Recorded data:
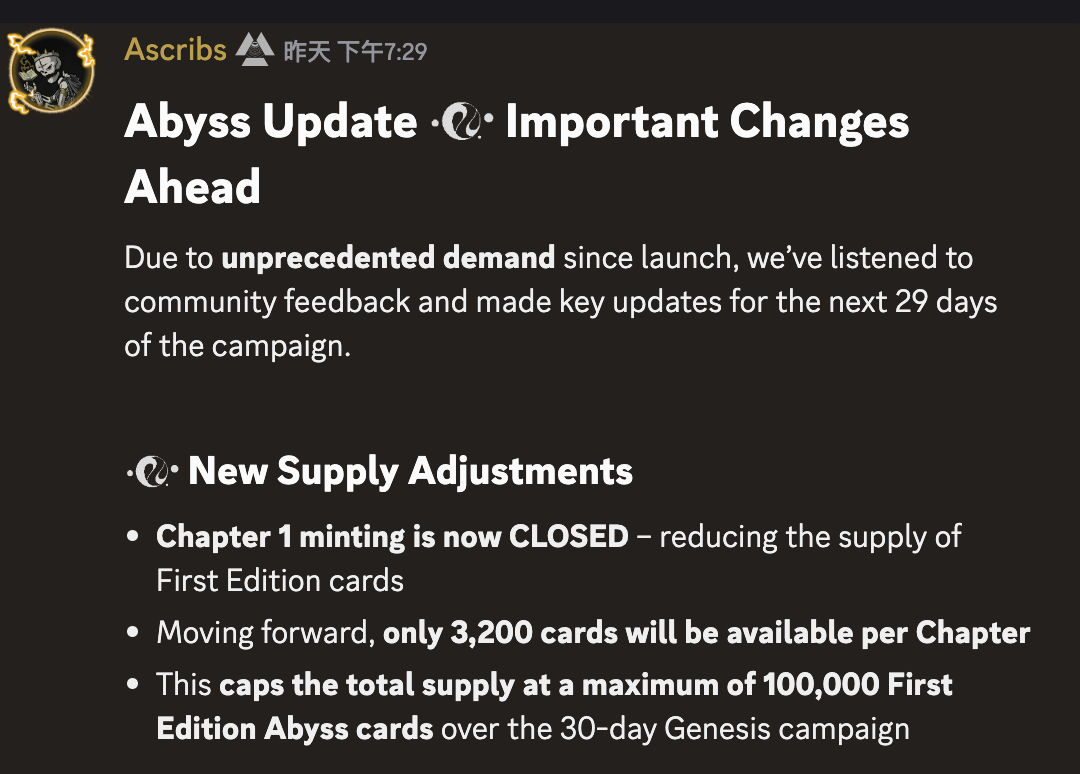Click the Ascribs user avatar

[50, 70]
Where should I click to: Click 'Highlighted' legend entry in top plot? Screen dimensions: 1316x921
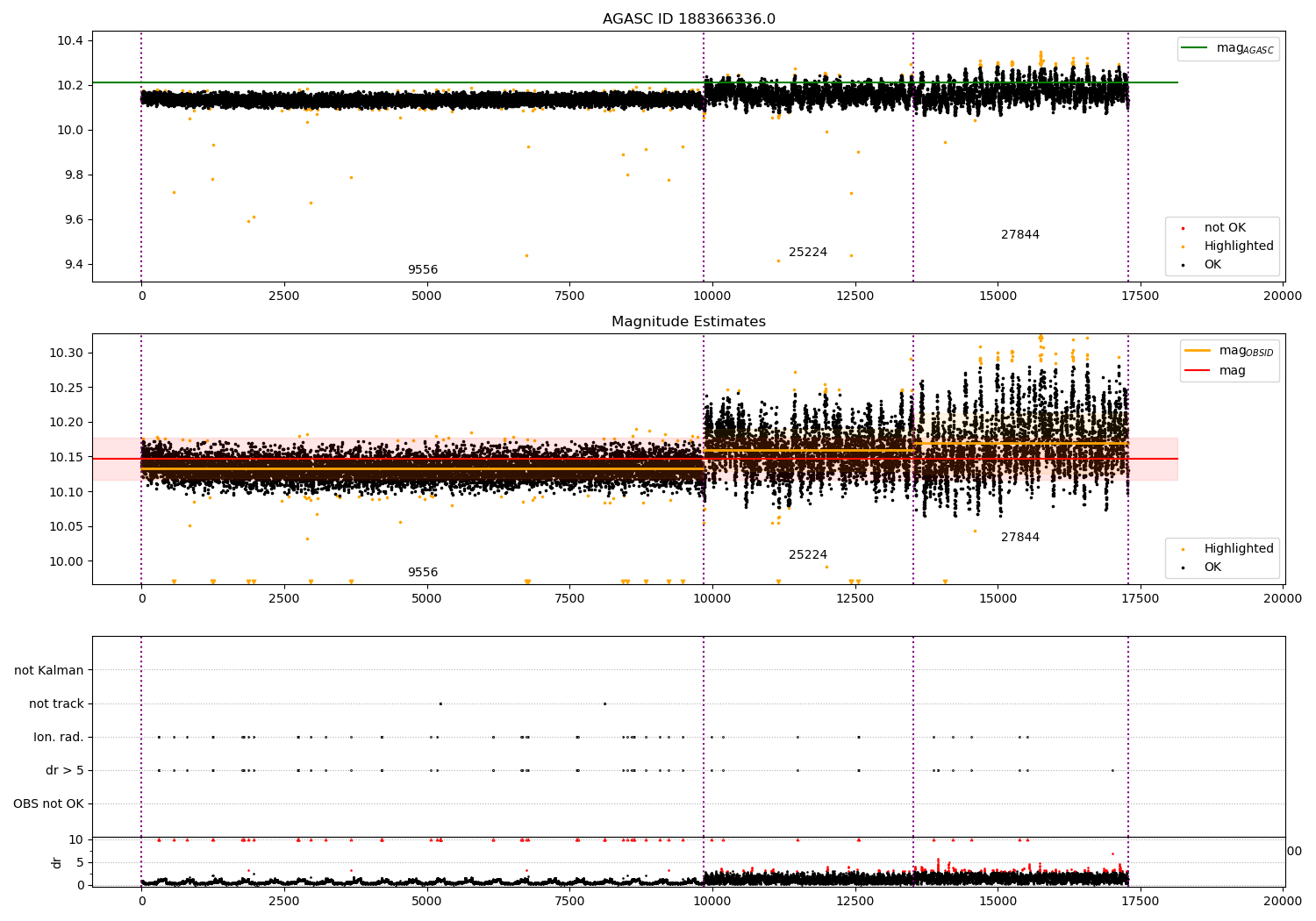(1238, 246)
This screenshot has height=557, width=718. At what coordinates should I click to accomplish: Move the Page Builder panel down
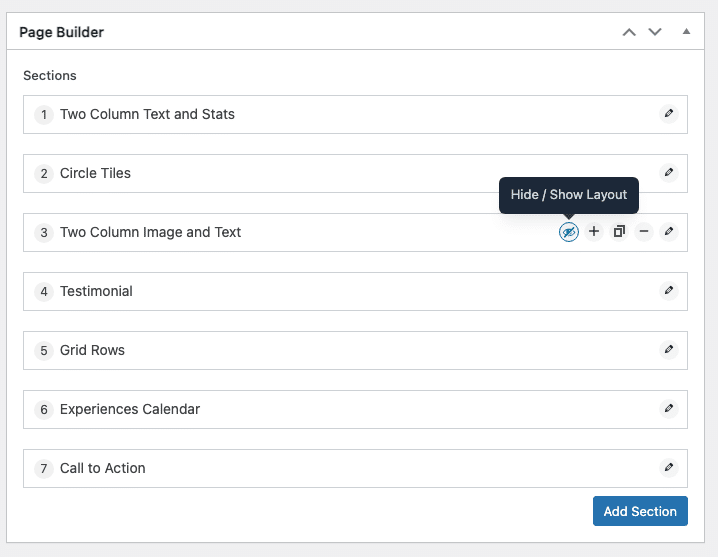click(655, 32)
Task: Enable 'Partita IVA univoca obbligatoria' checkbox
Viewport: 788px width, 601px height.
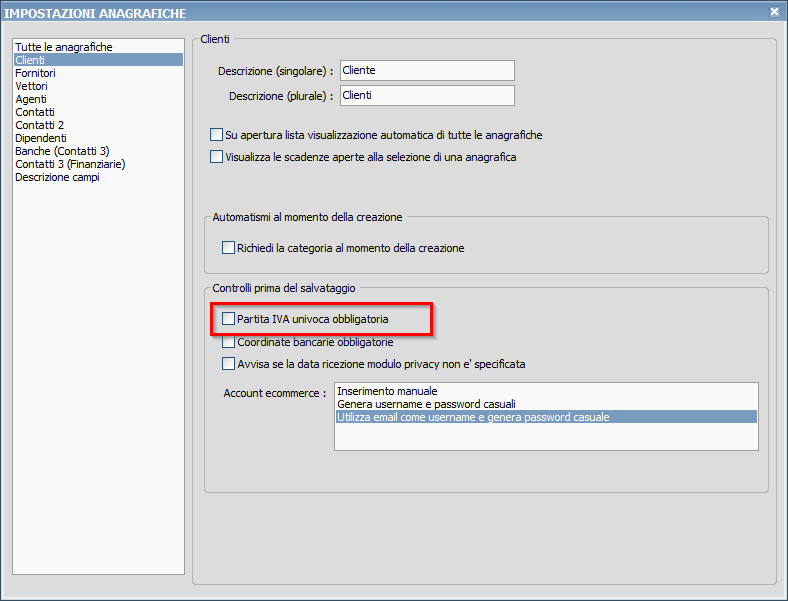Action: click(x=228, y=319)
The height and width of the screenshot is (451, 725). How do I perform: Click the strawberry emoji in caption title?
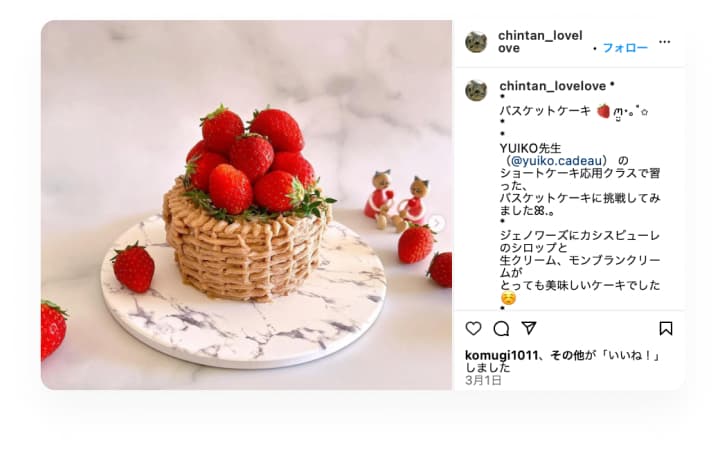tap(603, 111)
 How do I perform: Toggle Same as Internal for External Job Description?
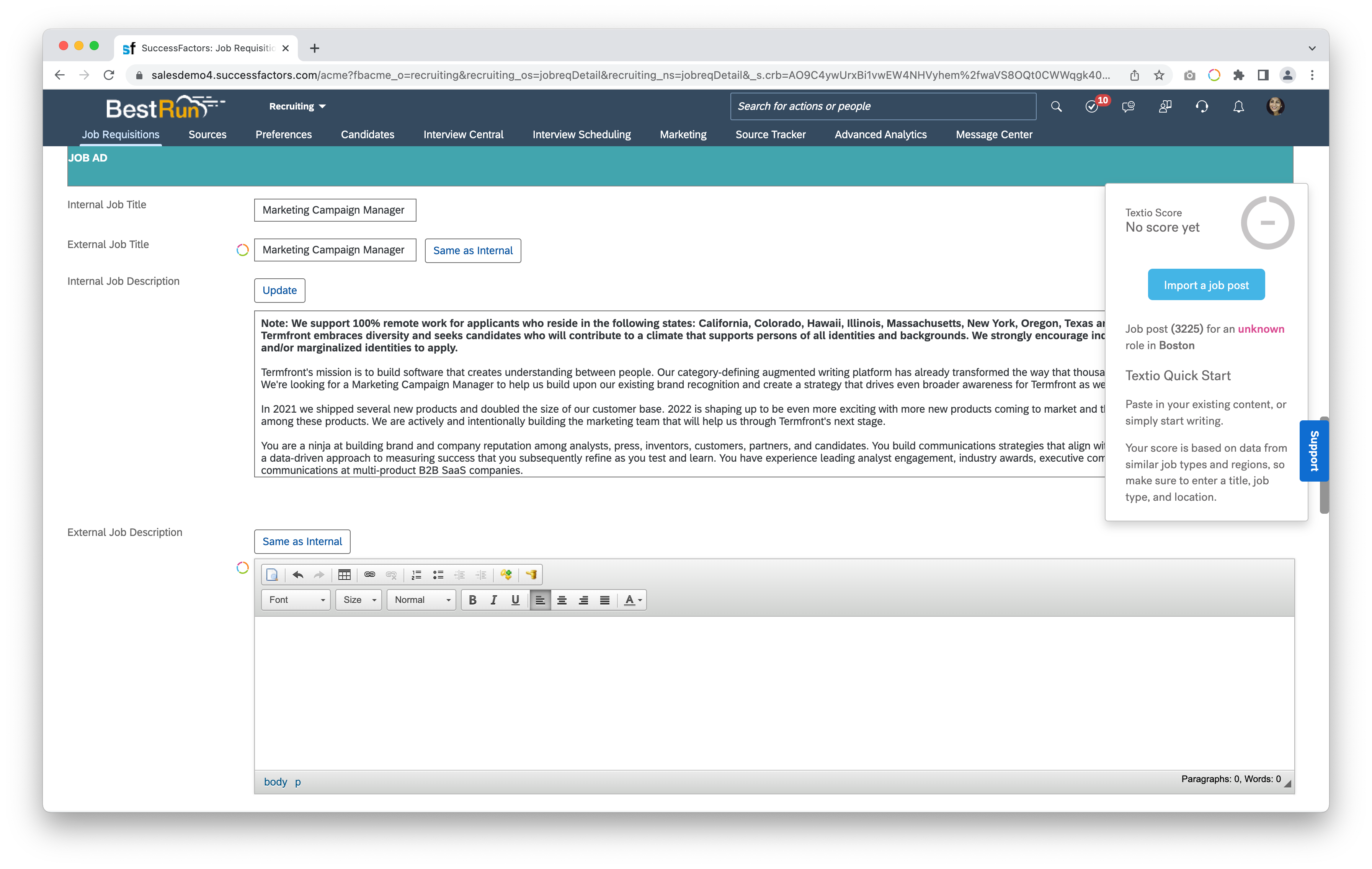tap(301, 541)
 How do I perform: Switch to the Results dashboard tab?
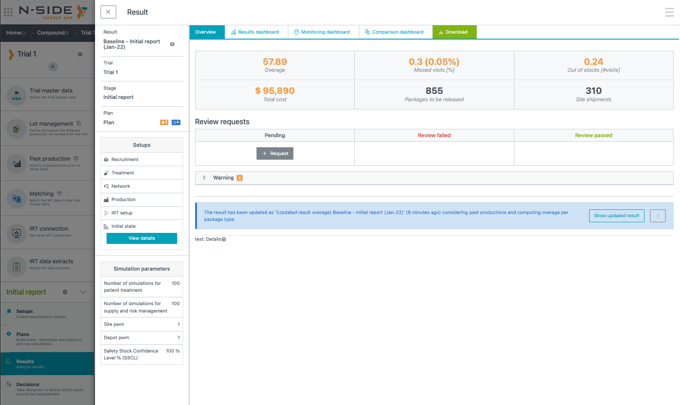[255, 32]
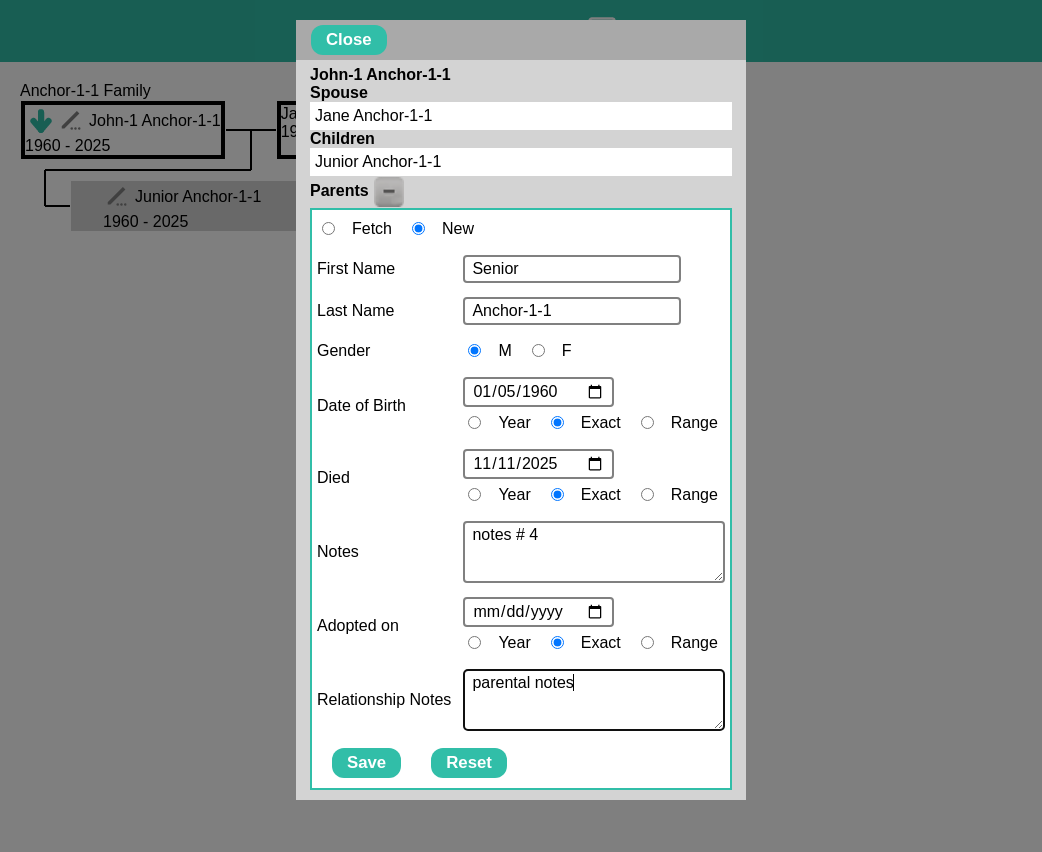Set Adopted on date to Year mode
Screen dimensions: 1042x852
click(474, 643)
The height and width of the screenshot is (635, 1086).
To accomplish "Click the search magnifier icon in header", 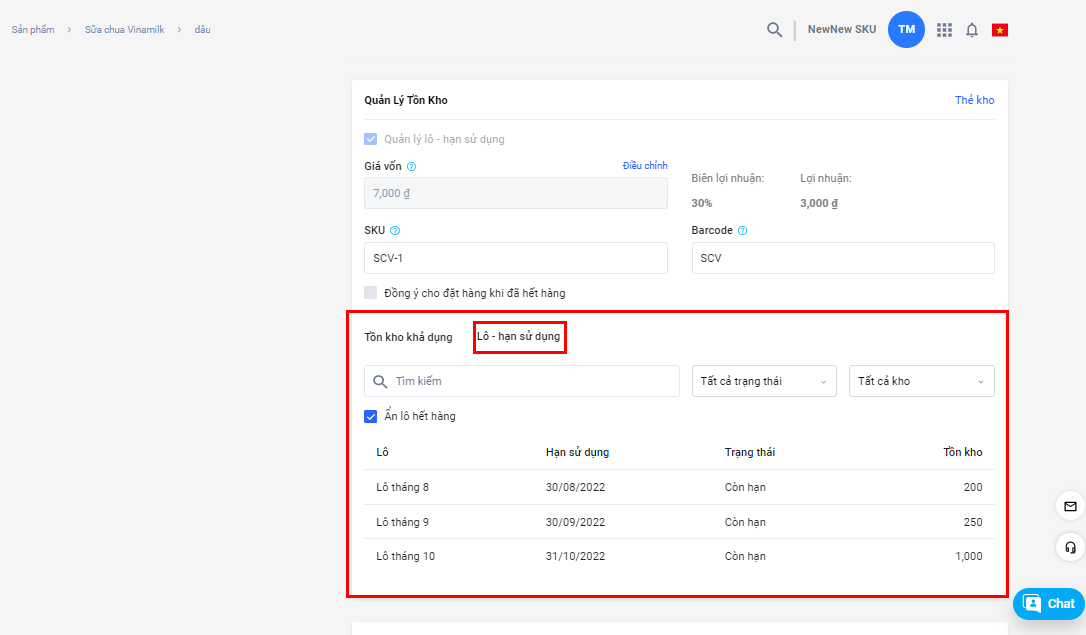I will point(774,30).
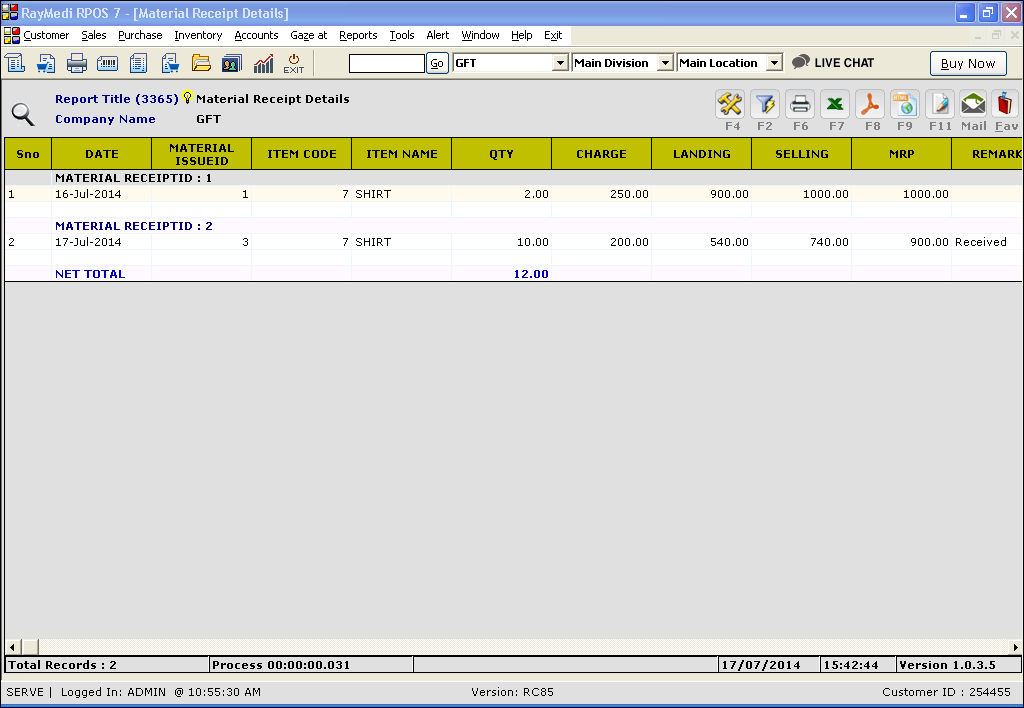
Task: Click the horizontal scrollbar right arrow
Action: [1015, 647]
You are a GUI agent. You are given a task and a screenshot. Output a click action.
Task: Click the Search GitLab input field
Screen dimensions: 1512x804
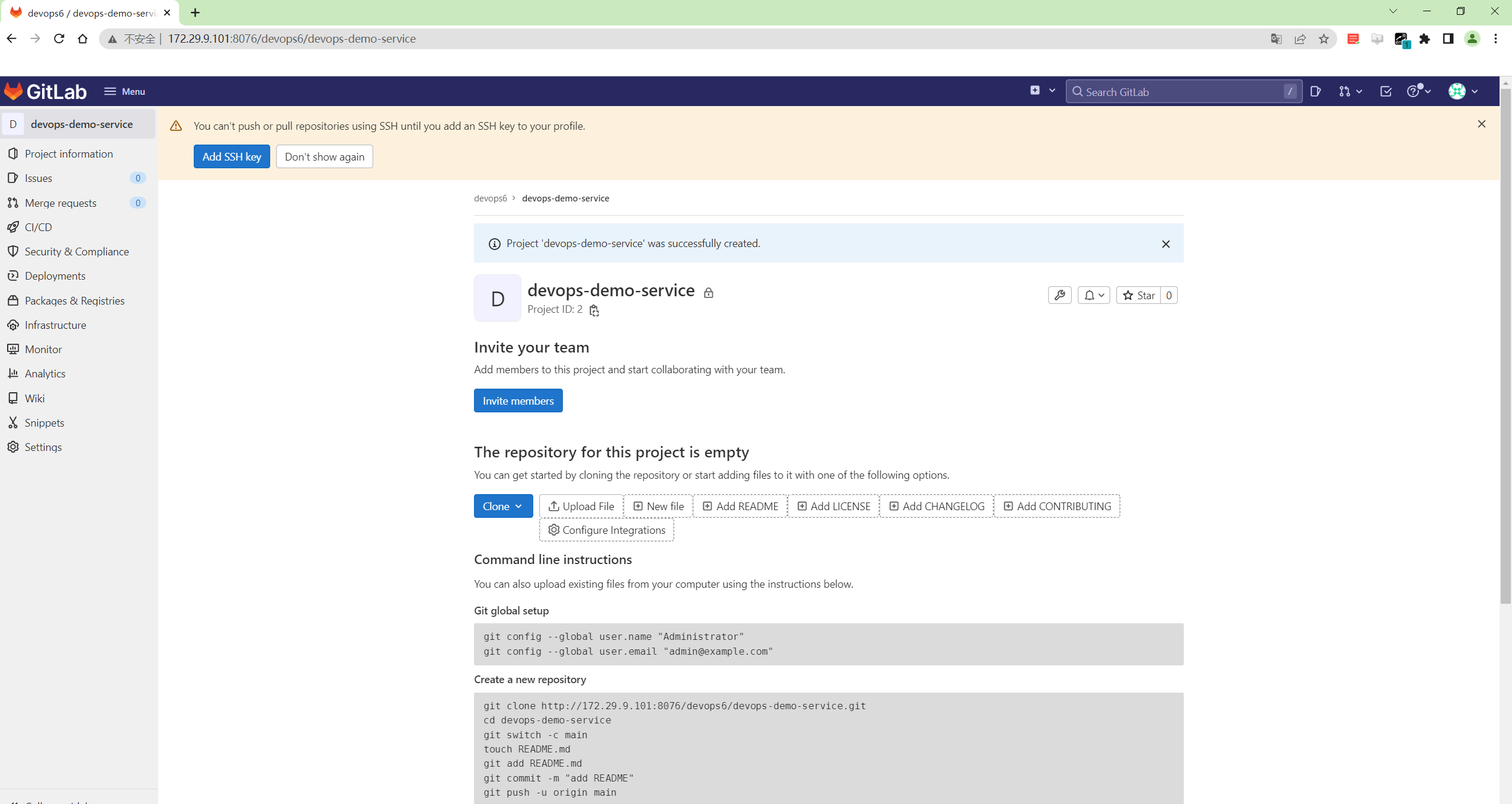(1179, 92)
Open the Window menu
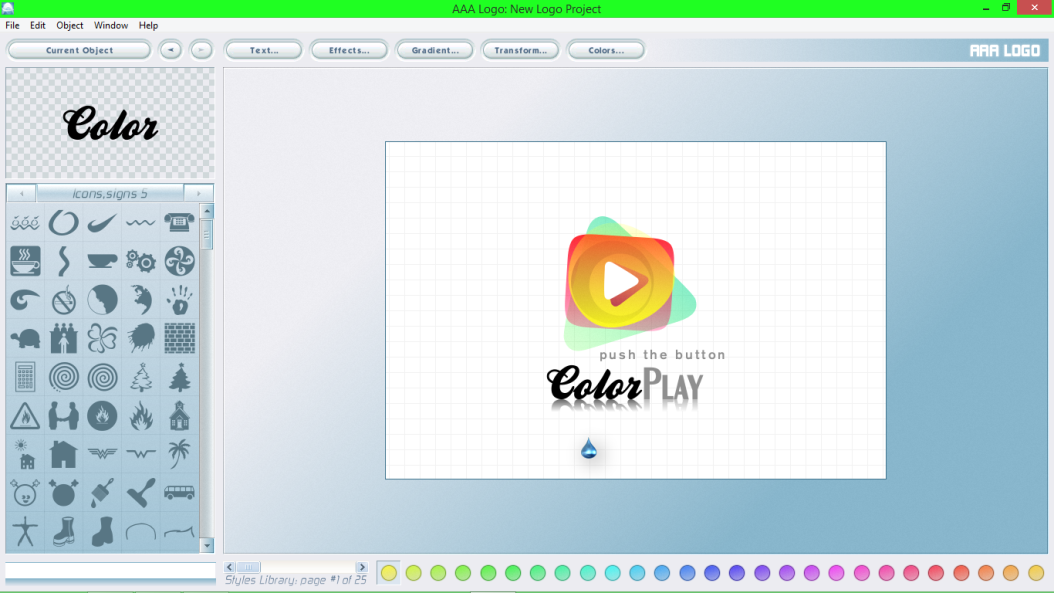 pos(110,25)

- Work instructions -
Locate every line in the listing above that contains the string "height", treating uppercase and lowercase as different, and copy each of those lines.

- Final answer -
This screenshot has height=557, width=718. At what coordinates should I click to accomplish: Move the Page Builder panel down
Viewport: 788px width, 601px height.
The height and width of the screenshot is (451, 725). How do I perform: Click the strawberry emoji in caption title?
The height and width of the screenshot is (635, 1086).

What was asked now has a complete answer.